▸ TASK INSTRUCTIONS
- 1) In the article on the Bolt EV battery fires, what charging limit did GM's temporary solution impose?
- 2) Do these statements agree with the article on the Bolt EV battery fires? (a) GM has publicly named the root cause of the fires. (b) The final remedy is expected to be a software update. (c) The temporary solution allowed full charging capacity. Answer yes or no for each and quote the deciding words.
- 3) Resume the article on the Bolt EV battery fires, starting right after its final sentence.

TEXT section start

But what if the issue is actually with the batteries?
The Hyundai Kona Electric and Chevrolet Bolt EV battery pack fires still have no official explanation. Regardless, General Motors updated the recall page for its electric hatchback to announce a final solution will probably arrive in April. More than that, it will involve a mere software update. With rumors that the problem involves defective batteries from LG Energy Solution, we asked GM for more information.
What the company states on its website is that a team of its engineers has made progress in identifying the root cause for the battery pack fires, but GM does not mention what the cause would be.
Whatever it is, the solution for it would be a “state-of-the-art software that can diagnose potential issues early.” That would allow it to restore 100 percent of charging capability, something the temporary solution restricted to 90 percent. The definite remedy for the fire risk would be released after validation, possibly in April 2021.
If we got it right, what GM plans to release is not properly a correction to the cause but rather a way to detect it. When it happens, the early diagnose allegedly will allow the software to stop it before it causes any damages.

TEXT section end
LISTED ENTRIES section start

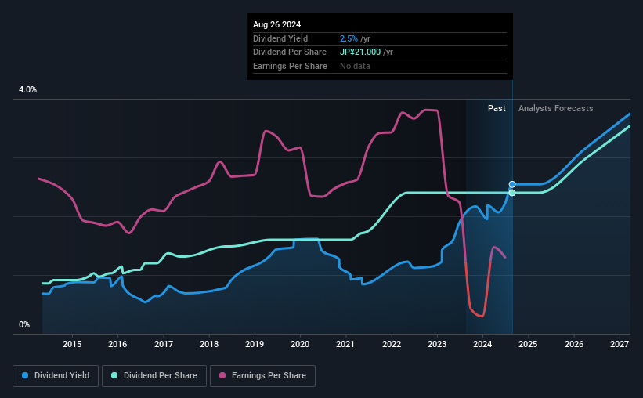The width and height of the screenshot is (643, 398).
Task: Select the 2020 x-axis label
Action: 300,344
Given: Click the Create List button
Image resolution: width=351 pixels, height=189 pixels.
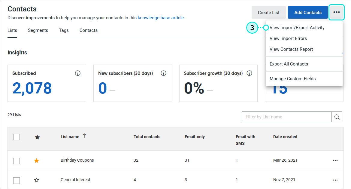Looking at the screenshot, I should point(268,12).
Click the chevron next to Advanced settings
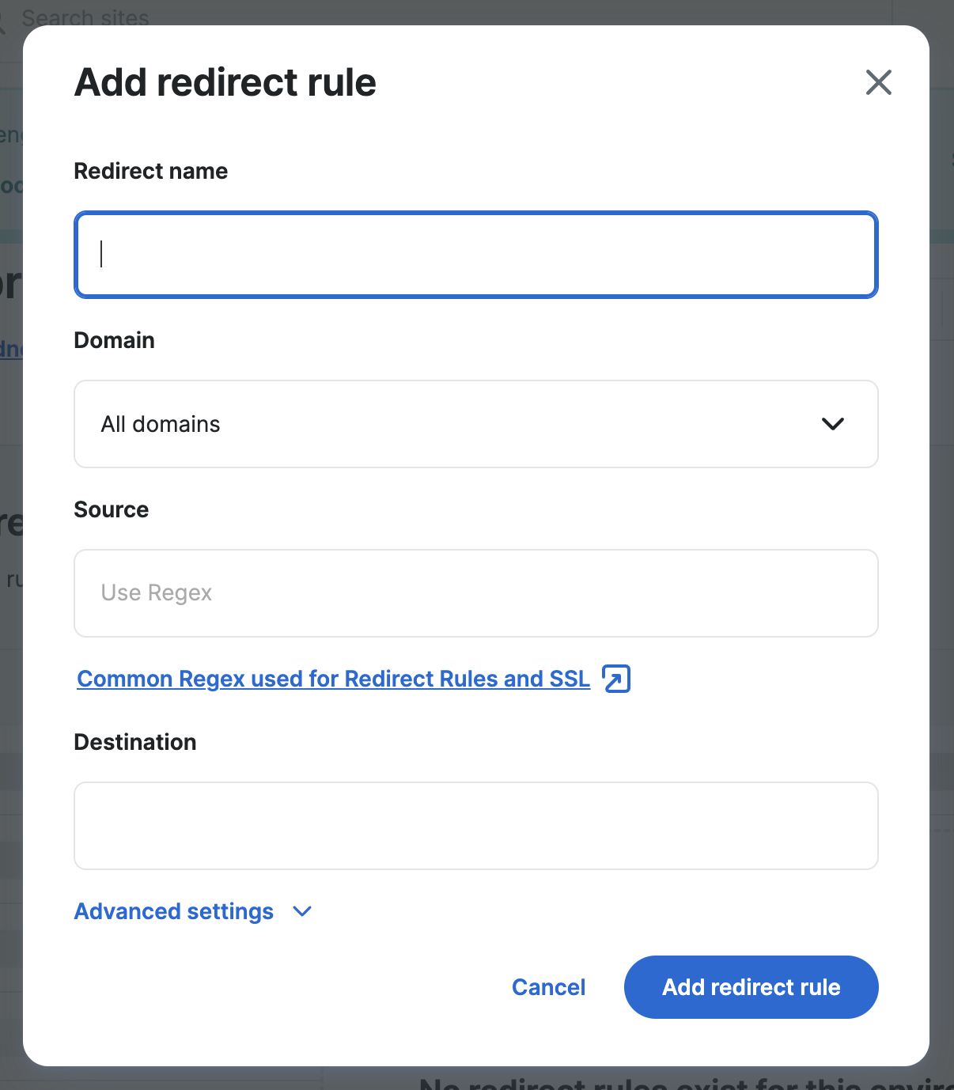The image size is (954, 1090). pyautogui.click(x=301, y=912)
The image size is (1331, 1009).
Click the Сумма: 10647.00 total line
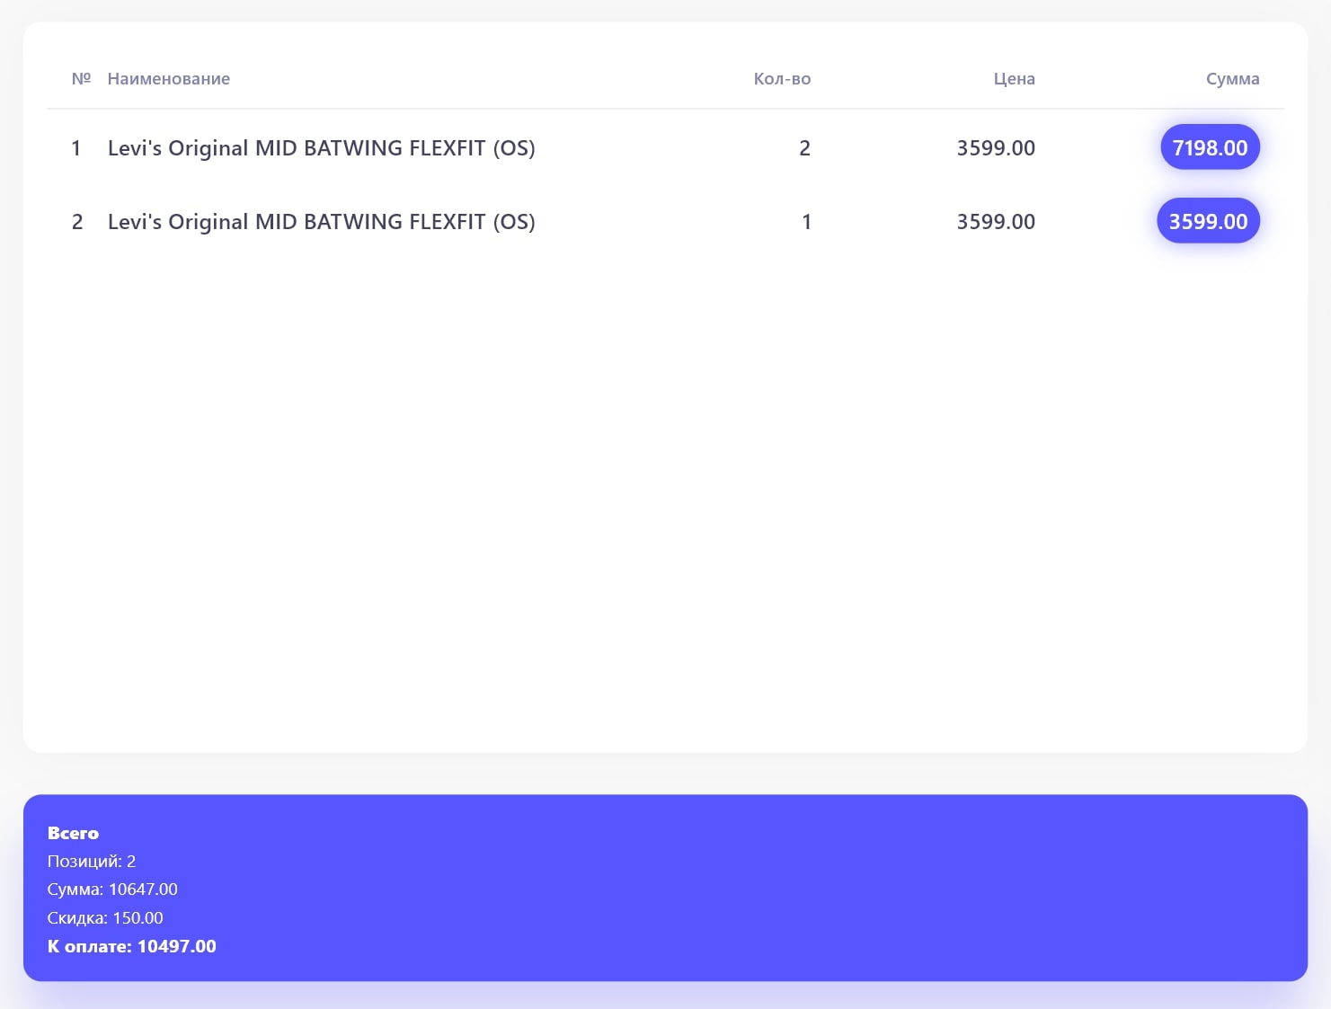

LISTED ENTRIES section end

▸ YOUR WRITTEN ANSWERS
- 1) It restricted charging to 90 percent.

- 2)
(a) No: "GM does not mention what the cause would be."
(b) Yes: "it will involve a mere software update."
(c) No: "something the temporary solution restricted to 90 percent."

- 3)
Although the risk for fires may be properly contained, that would be equivalent to knowing a gas hose may break and cause a fire, but that software will monitor it before it fails. At the same time, replacing a hose is much cheaper than a battery pack.
Whatever explanation GM has to offer about the approach it decided to have toward the fire risk, it is important to keep an eye on Hyundai. If it really decides to replace all affected battery packs on the Kona Electric, the American manufacturer may be forced to follow a similar path unless it proves the issues with the Bolt EV are due to something other than the cells supplied by LG Energy Solution.